Su pregunta me toma de sorpresa. Tengo que pensar. No lo recuerdo con claridad, pero me parece que Benton leía algo sobre Jamestown, el primer asentamiento inglés permanente en Norteamérica, que queda a menos de una hora de viaje en auto al este de Richmond. A él le interesaba mucho la historia y en la universidad se había licenciado tanto en psicología como en historia. Además, su curiosidad con respecto a Jamestown se despertó cuando los arqueólogos comenzaron a excavar aquí y allá y descubrieron el fuerte original. Lentamente lo voy recordando: el libro que Benton leía en la cama era una colección de relatos, muchos de ellos escritos por John Smith. No recuerdo el título, le digo a Anna. Supongo que el libro está todavía en algún lugar de mi casa, y la perspectiva de toparme con él uno de estos días me causa dolor. Continúo con mi relato.

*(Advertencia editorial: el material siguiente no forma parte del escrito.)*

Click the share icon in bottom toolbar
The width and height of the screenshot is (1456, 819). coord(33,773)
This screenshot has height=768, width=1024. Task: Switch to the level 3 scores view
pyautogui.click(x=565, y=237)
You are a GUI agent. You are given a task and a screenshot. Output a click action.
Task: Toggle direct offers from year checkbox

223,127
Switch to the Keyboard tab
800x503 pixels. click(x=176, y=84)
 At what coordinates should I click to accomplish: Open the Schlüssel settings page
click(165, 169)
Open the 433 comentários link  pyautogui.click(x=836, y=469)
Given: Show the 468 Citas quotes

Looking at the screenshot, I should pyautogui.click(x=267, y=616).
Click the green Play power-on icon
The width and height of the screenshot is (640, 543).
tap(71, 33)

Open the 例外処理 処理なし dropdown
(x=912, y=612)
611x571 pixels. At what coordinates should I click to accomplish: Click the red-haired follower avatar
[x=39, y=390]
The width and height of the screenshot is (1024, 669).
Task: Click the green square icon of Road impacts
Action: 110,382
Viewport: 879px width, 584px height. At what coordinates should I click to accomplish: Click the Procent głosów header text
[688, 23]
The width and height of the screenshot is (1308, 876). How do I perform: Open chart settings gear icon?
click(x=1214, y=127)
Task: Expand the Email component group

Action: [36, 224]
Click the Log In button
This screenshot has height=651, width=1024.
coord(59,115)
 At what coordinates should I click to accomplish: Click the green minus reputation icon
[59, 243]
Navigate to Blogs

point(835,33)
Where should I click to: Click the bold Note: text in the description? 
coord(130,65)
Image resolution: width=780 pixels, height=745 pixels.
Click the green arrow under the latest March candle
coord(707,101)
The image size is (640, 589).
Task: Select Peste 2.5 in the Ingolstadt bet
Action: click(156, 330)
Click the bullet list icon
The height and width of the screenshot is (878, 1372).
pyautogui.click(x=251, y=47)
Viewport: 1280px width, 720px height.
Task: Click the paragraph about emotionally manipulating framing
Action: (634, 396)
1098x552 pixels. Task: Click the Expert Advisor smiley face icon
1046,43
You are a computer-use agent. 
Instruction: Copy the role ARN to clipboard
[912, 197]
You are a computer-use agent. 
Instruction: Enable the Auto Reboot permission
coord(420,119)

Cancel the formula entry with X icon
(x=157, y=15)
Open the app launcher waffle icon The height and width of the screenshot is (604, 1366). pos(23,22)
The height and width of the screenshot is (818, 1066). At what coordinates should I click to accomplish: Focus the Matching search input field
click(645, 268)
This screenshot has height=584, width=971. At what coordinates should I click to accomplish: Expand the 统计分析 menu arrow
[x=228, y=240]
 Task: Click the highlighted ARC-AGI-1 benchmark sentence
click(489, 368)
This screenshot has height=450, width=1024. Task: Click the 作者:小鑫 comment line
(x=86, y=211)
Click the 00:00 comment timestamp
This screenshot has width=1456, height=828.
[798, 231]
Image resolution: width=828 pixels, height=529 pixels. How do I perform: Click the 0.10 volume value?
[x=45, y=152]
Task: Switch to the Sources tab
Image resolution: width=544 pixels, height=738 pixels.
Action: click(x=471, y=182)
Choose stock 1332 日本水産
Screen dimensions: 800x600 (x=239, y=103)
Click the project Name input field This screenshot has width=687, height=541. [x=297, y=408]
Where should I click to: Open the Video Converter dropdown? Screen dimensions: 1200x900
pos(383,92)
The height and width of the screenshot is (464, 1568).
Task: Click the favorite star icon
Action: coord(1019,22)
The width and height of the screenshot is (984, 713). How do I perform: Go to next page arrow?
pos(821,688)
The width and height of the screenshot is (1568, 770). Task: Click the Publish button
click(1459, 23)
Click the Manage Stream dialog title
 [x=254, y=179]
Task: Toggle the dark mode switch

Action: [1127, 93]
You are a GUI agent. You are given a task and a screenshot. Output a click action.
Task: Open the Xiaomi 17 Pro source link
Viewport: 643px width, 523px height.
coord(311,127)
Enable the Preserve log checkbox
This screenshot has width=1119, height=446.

—Salí del dormitorio, cerré la puerta con mucha suavidad y por el hall fui a mi estudio —digo—. Como sabes, cuando practico autopsias tomo secciones de cada órgano y, a veces, también de las heridas. Ese tejido va al laboratorio de histología, donde se los convierte en portaobjetos que yo debo revisar. Nunca consigo ponerme al día con los microdictados y rutinariamente me llevo a casa las carpetas con los portaobjetos y, desde luego, la policía me hizo preguntas al respecto. Es raro, pero mis actividades normales parecen mundanas y más allá de toda duda, hasta que son inspeccionadas por otros. Es entonces cuando me doy cuenta de que no vivo con las demás personas.

—¿Por qué crees que la policía te interrogó acerca de los portaobjetos que podías tener en tu casa? —Pregunta Anna.

—Porque querían saberlo todo. —Vuelvo a mi historia sobre Benton y le describo que yo estaba en mi estudio, inclinada sobre el microscopio, concentrada en neuronas teñidas con metales pesados, que parecían un enjambre de criaturas color púrpura y dorado, con un solo ojo y con tentáculos. Sentí una presencia detrás de mí y, al volverme, vi a Benton de pie junto a la puerta abierta, su cara con una expresión extraña y amenazadora.

«¿No puedes dormir?», me preguntó con un tono desagradable y sarcástico que no parecía suyo. Yo aparté la silla de mi poderoso microscopio Nikon. «Si pudieras enseñarle a eso a coger, no me necesitarías para nada», dijo, y sus ojos me miraron con la furia intensa de las células que yo estaba mirando. Cubierto solamente con los pantalones del piyama, Benton estaba pálido con la luz parcial procedente de la lámpara del escritorio, su pecho estaba cubierto de sudor, su pelo plateado aplastado contra la frente. Le pregunté qué demonios le pasaba y él me ordenó que volviera a la cama.